§ **Your task**:
Return every record verbatim.

[Opening Raw data section]

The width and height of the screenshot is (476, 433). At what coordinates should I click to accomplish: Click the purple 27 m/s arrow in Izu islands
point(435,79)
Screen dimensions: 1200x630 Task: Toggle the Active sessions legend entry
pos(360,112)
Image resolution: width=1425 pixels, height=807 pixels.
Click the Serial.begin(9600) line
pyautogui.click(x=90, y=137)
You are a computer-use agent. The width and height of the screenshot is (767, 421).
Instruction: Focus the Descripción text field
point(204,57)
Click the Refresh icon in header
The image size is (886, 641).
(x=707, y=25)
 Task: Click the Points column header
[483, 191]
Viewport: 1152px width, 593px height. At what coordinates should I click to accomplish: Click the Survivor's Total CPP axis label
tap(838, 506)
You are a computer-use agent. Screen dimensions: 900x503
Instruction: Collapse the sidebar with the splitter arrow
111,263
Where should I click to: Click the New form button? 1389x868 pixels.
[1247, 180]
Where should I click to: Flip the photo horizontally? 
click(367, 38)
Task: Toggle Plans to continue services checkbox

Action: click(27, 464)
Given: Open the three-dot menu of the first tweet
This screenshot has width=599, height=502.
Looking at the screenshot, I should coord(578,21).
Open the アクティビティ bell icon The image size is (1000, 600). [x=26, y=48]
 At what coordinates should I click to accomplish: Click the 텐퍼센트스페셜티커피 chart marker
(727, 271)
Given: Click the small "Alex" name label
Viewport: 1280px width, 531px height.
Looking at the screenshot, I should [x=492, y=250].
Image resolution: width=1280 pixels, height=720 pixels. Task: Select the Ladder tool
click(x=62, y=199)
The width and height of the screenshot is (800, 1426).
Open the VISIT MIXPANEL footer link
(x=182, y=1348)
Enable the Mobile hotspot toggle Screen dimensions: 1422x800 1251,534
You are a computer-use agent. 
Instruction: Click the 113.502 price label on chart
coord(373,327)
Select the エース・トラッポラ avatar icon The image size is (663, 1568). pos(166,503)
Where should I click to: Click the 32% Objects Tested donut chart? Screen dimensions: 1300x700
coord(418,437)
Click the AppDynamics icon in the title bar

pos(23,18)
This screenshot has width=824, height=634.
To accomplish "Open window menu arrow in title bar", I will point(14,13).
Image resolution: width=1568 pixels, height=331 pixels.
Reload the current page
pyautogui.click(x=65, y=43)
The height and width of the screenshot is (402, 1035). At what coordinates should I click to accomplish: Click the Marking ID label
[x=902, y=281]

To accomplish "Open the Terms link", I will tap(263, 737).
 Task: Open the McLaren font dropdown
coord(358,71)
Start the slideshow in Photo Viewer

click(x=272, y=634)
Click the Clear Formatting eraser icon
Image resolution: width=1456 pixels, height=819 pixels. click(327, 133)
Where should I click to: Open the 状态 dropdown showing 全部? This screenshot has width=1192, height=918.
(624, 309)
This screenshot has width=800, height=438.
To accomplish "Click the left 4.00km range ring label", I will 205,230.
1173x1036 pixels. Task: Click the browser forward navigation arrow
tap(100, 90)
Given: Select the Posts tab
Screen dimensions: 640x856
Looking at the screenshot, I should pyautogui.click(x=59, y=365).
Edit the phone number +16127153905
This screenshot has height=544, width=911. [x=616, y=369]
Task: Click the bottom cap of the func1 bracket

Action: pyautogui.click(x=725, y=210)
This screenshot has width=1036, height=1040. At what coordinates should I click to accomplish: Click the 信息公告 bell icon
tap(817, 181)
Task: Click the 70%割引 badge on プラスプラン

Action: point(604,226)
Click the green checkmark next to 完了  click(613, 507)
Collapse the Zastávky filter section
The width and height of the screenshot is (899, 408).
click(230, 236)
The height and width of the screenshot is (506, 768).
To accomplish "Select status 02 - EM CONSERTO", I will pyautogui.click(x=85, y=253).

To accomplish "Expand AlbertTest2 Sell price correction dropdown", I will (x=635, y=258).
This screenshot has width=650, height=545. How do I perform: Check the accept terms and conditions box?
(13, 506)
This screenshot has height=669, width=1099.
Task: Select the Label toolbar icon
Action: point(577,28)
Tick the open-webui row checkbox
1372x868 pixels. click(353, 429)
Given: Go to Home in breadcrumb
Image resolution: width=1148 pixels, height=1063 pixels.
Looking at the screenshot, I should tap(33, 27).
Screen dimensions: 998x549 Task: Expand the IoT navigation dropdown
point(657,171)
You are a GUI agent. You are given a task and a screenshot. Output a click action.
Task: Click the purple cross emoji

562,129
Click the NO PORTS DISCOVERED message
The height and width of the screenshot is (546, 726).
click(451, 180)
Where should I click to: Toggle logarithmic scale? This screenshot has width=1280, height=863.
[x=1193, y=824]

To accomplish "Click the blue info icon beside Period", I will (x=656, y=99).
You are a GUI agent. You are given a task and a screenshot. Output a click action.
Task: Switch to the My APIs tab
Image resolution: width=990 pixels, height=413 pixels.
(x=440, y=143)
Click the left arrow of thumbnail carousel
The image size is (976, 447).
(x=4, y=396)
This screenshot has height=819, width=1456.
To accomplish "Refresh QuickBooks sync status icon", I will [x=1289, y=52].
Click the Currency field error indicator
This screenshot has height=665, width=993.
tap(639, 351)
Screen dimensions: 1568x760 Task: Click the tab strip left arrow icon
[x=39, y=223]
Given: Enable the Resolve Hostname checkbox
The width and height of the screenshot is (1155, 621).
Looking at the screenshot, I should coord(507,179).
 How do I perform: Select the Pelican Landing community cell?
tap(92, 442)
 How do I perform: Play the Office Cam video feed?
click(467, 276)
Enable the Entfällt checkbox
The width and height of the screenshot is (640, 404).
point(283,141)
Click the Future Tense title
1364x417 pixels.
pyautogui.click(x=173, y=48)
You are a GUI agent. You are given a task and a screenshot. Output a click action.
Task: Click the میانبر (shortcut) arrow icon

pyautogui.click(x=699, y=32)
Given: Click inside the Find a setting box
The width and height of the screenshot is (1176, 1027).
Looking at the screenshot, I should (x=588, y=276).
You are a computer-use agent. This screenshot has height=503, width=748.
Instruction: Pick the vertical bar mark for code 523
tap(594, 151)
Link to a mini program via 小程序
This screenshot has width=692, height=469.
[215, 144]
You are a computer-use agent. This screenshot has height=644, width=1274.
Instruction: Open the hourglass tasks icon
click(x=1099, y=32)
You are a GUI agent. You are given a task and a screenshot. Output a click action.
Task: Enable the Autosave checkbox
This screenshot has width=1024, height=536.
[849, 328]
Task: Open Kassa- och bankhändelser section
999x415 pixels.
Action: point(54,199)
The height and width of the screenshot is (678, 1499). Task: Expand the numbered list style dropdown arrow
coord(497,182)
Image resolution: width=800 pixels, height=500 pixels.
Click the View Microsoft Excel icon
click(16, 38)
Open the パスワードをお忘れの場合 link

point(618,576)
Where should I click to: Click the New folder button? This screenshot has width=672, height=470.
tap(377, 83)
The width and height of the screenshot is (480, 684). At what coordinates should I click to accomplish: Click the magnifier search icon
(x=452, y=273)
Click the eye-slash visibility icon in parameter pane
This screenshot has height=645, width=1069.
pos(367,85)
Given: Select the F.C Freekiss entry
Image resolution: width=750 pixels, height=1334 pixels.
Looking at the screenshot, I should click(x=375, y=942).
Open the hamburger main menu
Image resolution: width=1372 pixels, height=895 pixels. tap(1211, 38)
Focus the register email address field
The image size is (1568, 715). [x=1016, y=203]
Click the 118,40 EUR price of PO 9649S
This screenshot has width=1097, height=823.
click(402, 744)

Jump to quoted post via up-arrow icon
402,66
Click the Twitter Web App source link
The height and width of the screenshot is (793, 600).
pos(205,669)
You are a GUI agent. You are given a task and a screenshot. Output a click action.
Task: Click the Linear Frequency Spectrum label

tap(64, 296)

[Closing Raw data section]

§ **Answer to the problem**:
The width and height of the screenshot is (476, 433). At what coordinates should I click to accomplish: Click the purple 27 m/s arrow in Izu islands
point(435,79)
Screen dimensions: 1200x630 Task: Toggle the Active sessions legend entry
pos(360,112)
Image resolution: width=1425 pixels, height=807 pixels.
Click the Serial.begin(9600) line
pyautogui.click(x=90, y=137)
You are a computer-use agent. The width and height of the screenshot is (767, 421).
Instruction: Focus the Descripción text field
point(204,57)
Click the Refresh icon in header
The image size is (886, 641).
(x=707, y=25)
 Task: Click the Points column header
[483, 191]
Viewport: 1152px width, 593px height. At what coordinates should I click to accomplish: Click the Survivor's Total CPP axis label
tap(838, 506)
You are a computer-use agent. Screen dimensions: 900x503
Instruction: Collapse the sidebar with the splitter arrow
111,263
Where should I click to: Click the New form button? 1389x868 pixels.
[1247, 180]
Where should I click to: Flip the photo horizontally? 
click(367, 38)
Task: Toggle Plans to continue services checkbox

Action: click(27, 464)
Given: Open the three-dot menu of the first tweet
This screenshot has width=599, height=502.
Looking at the screenshot, I should coord(578,21).
Open the アクティビティ bell icon The image size is (1000, 600). [x=26, y=48]
 At what coordinates should I click to accomplish: Click the 텐퍼센트스페셜티커피 chart marker
(727, 271)
Given: Click the small "Alex" name label
Viewport: 1280px width, 531px height.
Looking at the screenshot, I should [x=492, y=250].
Image resolution: width=1280 pixels, height=720 pixels. Task: Select the Ladder tool
click(x=62, y=199)
The width and height of the screenshot is (800, 1426).
Open the VISIT MIXPANEL footer link
(x=182, y=1348)
Enable the Mobile hotspot toggle Screen dimensions: 1422x800 1251,534
You are a computer-use agent. 
Instruction: Click the 113.502 price label on chart
coord(373,327)
Select the エース・トラッポラ avatar icon The image size is (663, 1568). pos(166,503)
Where should I click to: Click the 32% Objects Tested donut chart? Screen dimensions: 1300x700
coord(418,437)
Click the AppDynamics icon in the title bar

pos(23,18)
This screenshot has width=824, height=634.
To accomplish "Open window menu arrow in title bar", I will point(14,13).
Image resolution: width=1568 pixels, height=331 pixels.
Reload the current page
pyautogui.click(x=65, y=43)
The height and width of the screenshot is (402, 1035). At what coordinates should I click to accomplish: Click the Marking ID label
[x=902, y=281]

To accomplish "Open the Terms link", I will tap(263, 737).
 Task: Open the McLaren font dropdown
coord(358,71)
Start the slideshow in Photo Viewer

click(x=272, y=634)
Click the Clear Formatting eraser icon
Image resolution: width=1456 pixels, height=819 pixels. click(327, 133)
Where should I click to: Open the 状态 dropdown showing 全部? This screenshot has width=1192, height=918.
(624, 309)
This screenshot has width=800, height=438.
To accomplish "Click the left 4.00km range ring label", I will 205,230.
1173x1036 pixels. Task: Click the browser forward navigation arrow
tap(100, 90)
Given: Select the Posts tab
Screen dimensions: 640x856
Looking at the screenshot, I should pyautogui.click(x=59, y=365).
Edit the phone number +16127153905
This screenshot has height=544, width=911. [x=616, y=369]
Task: Click the bottom cap of the func1 bracket

Action: pyautogui.click(x=725, y=210)
This screenshot has width=1036, height=1040. At what coordinates should I click to accomplish: Click the 信息公告 bell icon
tap(817, 181)
Task: Click the 70%割引 badge on プラスプラン

Action: point(604,226)
Click the green checkmark next to 完了  click(613, 507)
Collapse the Zastávky filter section
The width and height of the screenshot is (899, 408).
click(230, 236)
The height and width of the screenshot is (506, 768).
To accomplish "Select status 02 - EM CONSERTO", I will pyautogui.click(x=85, y=253).

To accomplish "Expand AlbertTest2 Sell price correction dropdown", I will (x=635, y=258).
This screenshot has width=650, height=545. How do I perform: Check the accept terms and conditions box?
(13, 506)
This screenshot has height=669, width=1099.
Task: Select the Label toolbar icon
Action: point(577,28)
Tick the open-webui row checkbox
1372x868 pixels. click(353, 429)
Given: Go to Home in breadcrumb
Image resolution: width=1148 pixels, height=1063 pixels.
Looking at the screenshot, I should tap(33, 27).
Screen dimensions: 998x549 Task: Expand the IoT navigation dropdown
point(657,171)
You are a GUI agent. You are given a task and a screenshot. Output a click action.
Task: Click the purple cross emoji

562,129
Click the NO PORTS DISCOVERED message
The height and width of the screenshot is (546, 726).
click(451, 180)
Where should I click to: Toggle logarithmic scale? This screenshot has width=1280, height=863.
[x=1193, y=824]

To accomplish "Click the blue info icon beside Period", I will (x=656, y=99).
You are a GUI agent. You are given a task and a screenshot. Output a click action.
Task: Switch to the My APIs tab
Image resolution: width=990 pixels, height=413 pixels.
(x=440, y=143)
Click the left arrow of thumbnail carousel
The image size is (976, 447).
(x=4, y=396)
This screenshot has height=819, width=1456.
To accomplish "Refresh QuickBooks sync status icon", I will [x=1289, y=52].
Click the Currency field error indicator
This screenshot has height=665, width=993.
tap(639, 351)
Screen dimensions: 1568x760 Task: Click the tab strip left arrow icon
[x=39, y=223]
Given: Enable the Resolve Hostname checkbox
The width and height of the screenshot is (1155, 621).
Looking at the screenshot, I should coord(507,179).
 How do I perform: Select the Pelican Landing community cell?
tap(92, 442)
 How do I perform: Play the Office Cam video feed?
click(467, 276)
Enable the Entfällt checkbox
The width and height of the screenshot is (640, 404).
point(283,141)
Click the Future Tense title
1364x417 pixels.
pyautogui.click(x=173, y=48)
You are a GUI agent. You are given a task and a screenshot. Output a click action.
Task: Click the میانبر (shortcut) arrow icon

pyautogui.click(x=699, y=32)
Given: Click inside the Find a setting box
The width and height of the screenshot is (1176, 1027).
Looking at the screenshot, I should (x=588, y=276).
You are a computer-use agent. This screenshot has height=503, width=748.
Instruction: Pick the vertical bar mark for code 523
tap(594, 151)
Link to a mini program via 小程序
This screenshot has width=692, height=469.
[215, 144]
You are a computer-use agent. This screenshot has height=644, width=1274.
Instruction: Open the hourglass tasks icon
click(x=1099, y=32)
You are a GUI agent. You are given a task and a screenshot. Output a click action.
Task: Enable the Autosave checkbox
This screenshot has width=1024, height=536.
[849, 328]
Task: Open Kassa- och bankhändelser section
999x415 pixels.
Action: point(54,199)
The height and width of the screenshot is (678, 1499). Task: Expand the numbered list style dropdown arrow
coord(497,182)
Image resolution: width=800 pixels, height=500 pixels.
Click the View Microsoft Excel icon
click(16, 38)
Open the パスワードをお忘れの場合 link

point(618,576)
Where should I click to: Click the New folder button? This screenshot has width=672, height=470.
tap(377, 83)
The width and height of the screenshot is (480, 684). At what coordinates should I click to accomplish: Click the magnifier search icon
(x=452, y=273)
Click the eye-slash visibility icon in parameter pane
This screenshot has height=645, width=1069.
pos(367,85)
Given: Select the F.C Freekiss entry
Image resolution: width=750 pixels, height=1334 pixels.
Looking at the screenshot, I should click(x=375, y=942).
Open the hamburger main menu
Image resolution: width=1372 pixels, height=895 pixels. tap(1211, 38)
Focus the register email address field
The image size is (1568, 715). [x=1016, y=203]
Click the 118,40 EUR price of PO 9649S
This screenshot has width=1097, height=823.
click(402, 744)

Jump to quoted post via up-arrow icon
402,66
Click the Twitter Web App source link
The height and width of the screenshot is (793, 600).
pos(205,669)
You are a GUI agent. You are given a task and a screenshot. Output a click action.
Task: Click the Linear Frequency Spectrum label

tap(64, 296)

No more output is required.